The dinner was held at Elevation, a new high rise apartment building in the NOMA district blocks away from my favorite eating destination in DC, Union Market. I arrived later than most of the guests and as there were no seats at the main communal table, I was sat at a smaller table with three other people. They were a married couple and their sister-in-law and they were all from Vienna, Virginia, the suburb of DC that I grew up in. We became acquainted over hors d’oeuvres created with surryano ham wrapped dates and a tiny lettuce cup with crab and egg. Once I told them I am a food blogger, they revealed that they were the parents and aunt of the chef! I thought to myself that they looked awfully young to be the parents of a chef at the helm of such an operation. Later when co-founder Micheal Sparks thanked Chef Jacob Seagrave of Deco Ristorante along with chefs Jason Stewart and Deonté Samuel of The Commonwealth Club in Richmond for the beautiful meal they cooked for us, we were told Jacob is only 23 years old. Someone said out loud, “What were you doing when you were 23?”. Some people were just born to cook. In fact, his parents shared that he had been aspiring to be a chef since he was a little boy. It was very clear that they were extremely proud of him, and rightfully so.

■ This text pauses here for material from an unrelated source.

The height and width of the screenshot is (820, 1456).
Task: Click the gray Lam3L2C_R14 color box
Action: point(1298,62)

During the whole affair the service was attentive and gracious, and there was no shortage of good conversation or wine. Food is, in my opinion, the best way to gather a group of people and create a sense of family and community. This is a stated goal of UGK, and the atmosphere of the dinner reflected that. The best part of going to a meal like this even when you’re alone like I was that night, or to be more accurate especially when you’re alone, is that you meet people you wouldn’t otherwise become acquainted with. Good food doesn’t just nurture your body, but it can also feed the conversations that create relationships and connections.

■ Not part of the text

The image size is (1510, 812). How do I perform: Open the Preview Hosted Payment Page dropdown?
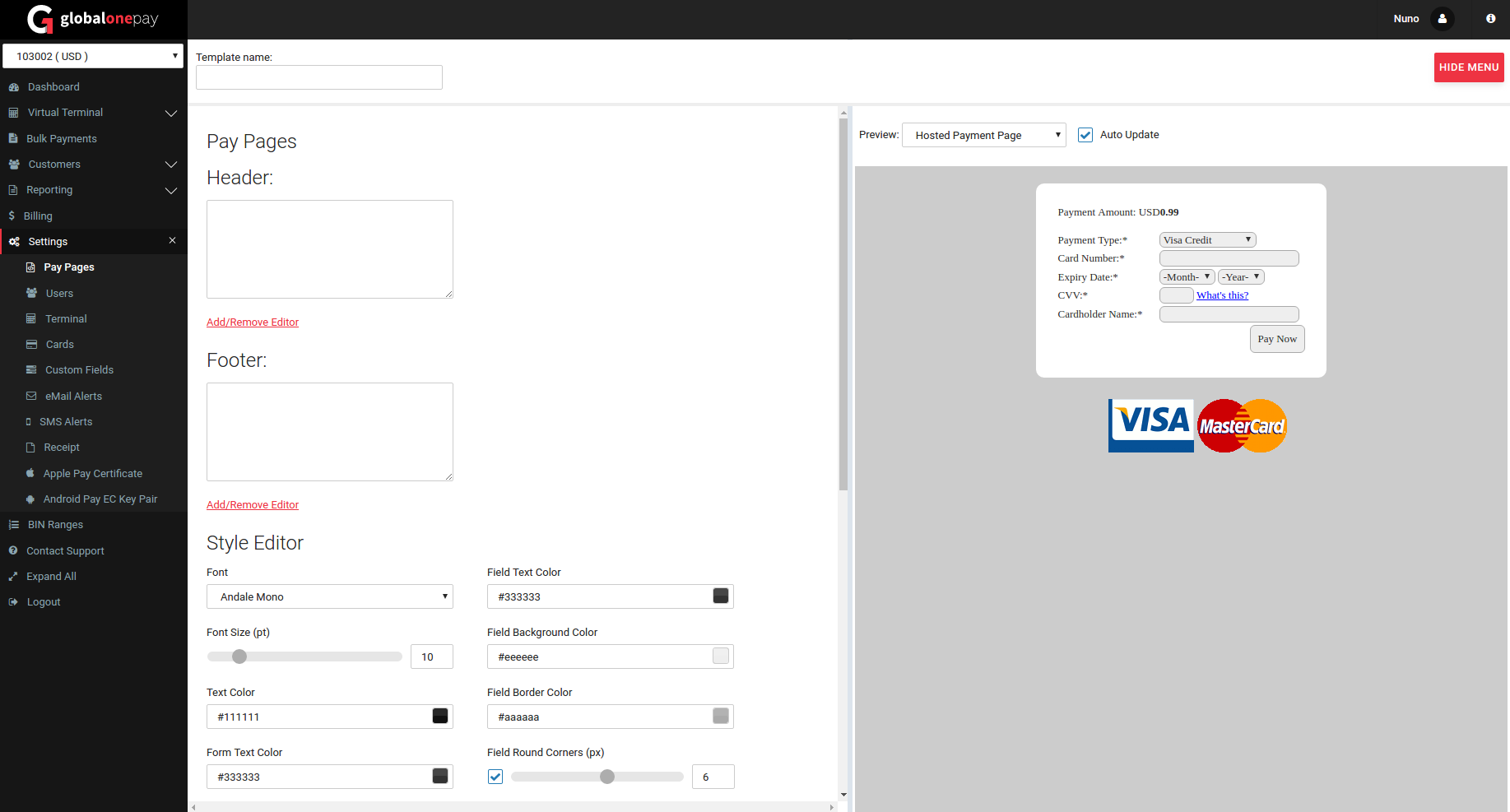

It was clear the ingredients were thoughtfully sourced, many of them from Virginia producers I could recognize, like the makers of the surryano ham, or the pork used for the juicy porchetta from Lockhart Family Farm. I had a delicious smoked quail, a salad combining lobster and blood oranges, and a creamy ice cream made with chèvre. All these dishes were well executed despite the fact that the chefs were cooking in not-so-ideal conditions, such as a makeshift kitchen on the outdoor terrace on a freezing cold night. I can really appreciate the fact that they were expected to produce quality plates on the fly and they did it very well.
After the dinner we were given gift bags filled with treats, many of them from places I love in Richmond. Unfortunately I put mine down to take the photo below, became engaged in a conversation, and promptly left, leaving my gift bag still sitting on this table (with the lovely flowers from the centerpiece, too!). I was pretty sad about it until the next afternoon. Always a good host, I was asked for my address so that Micheal could send me one in the mail. I look forward to enjoying the contents of that gift bag as well as seeing what the future of Underground Kitchen holds.